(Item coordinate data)
━━━
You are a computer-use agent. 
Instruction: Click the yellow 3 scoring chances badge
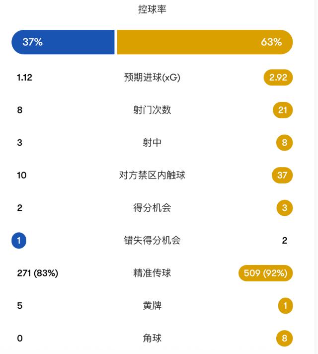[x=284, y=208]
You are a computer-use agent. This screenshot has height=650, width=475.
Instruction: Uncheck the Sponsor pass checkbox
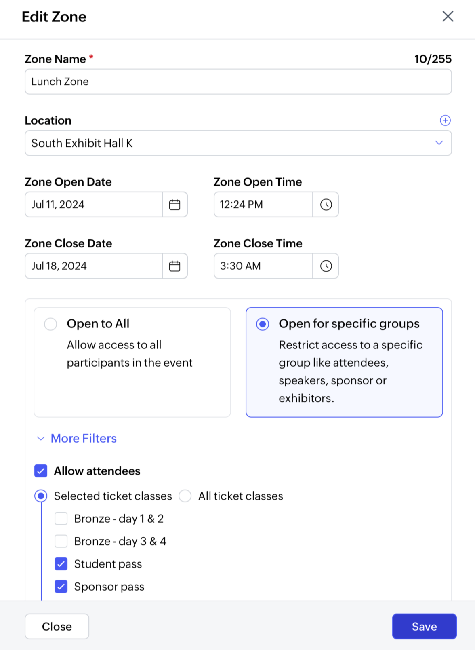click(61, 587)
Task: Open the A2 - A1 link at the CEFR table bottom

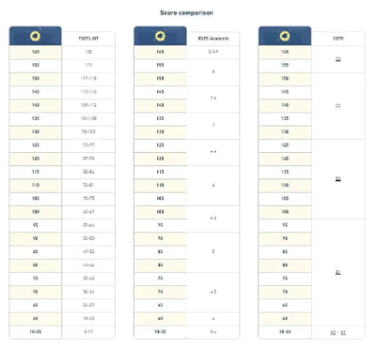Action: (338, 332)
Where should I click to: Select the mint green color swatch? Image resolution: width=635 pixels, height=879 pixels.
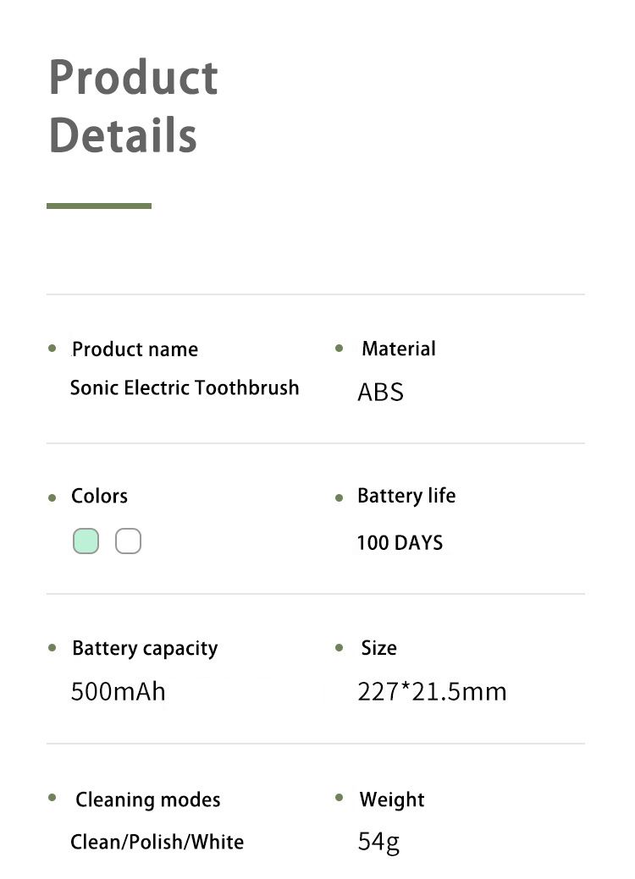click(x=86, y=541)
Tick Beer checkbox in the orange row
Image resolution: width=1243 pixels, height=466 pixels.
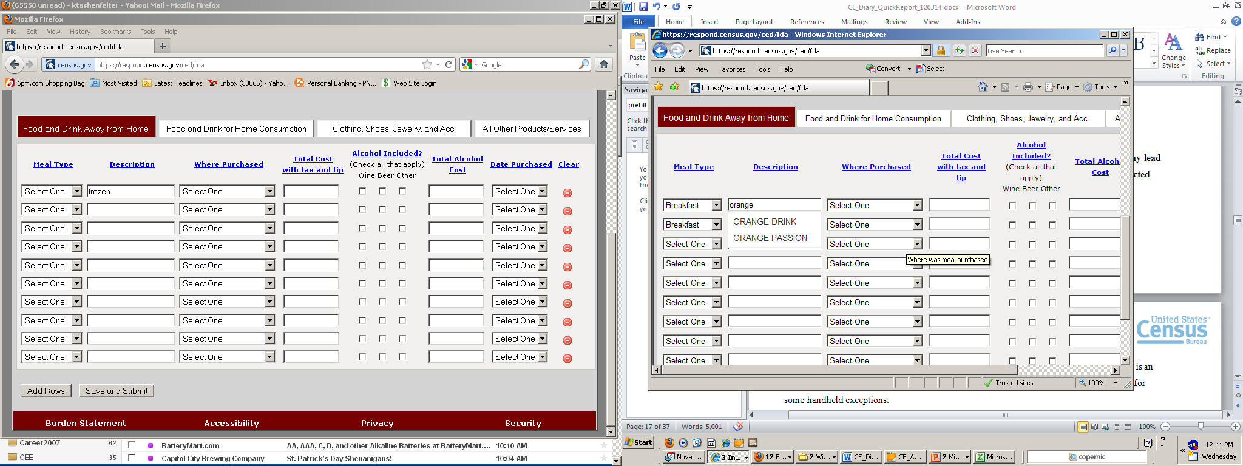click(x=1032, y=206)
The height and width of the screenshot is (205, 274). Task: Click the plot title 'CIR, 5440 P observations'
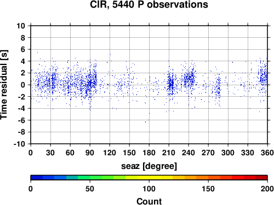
━━━
■ To be done ■
Locate every line in the entries above that contains the word "Instruction" and copy each of those lines.

■ Expected output ■
Instruction: Click the yellow 3 scoring chances badge
Instruction: Uncheck the Sponsor pass checkbox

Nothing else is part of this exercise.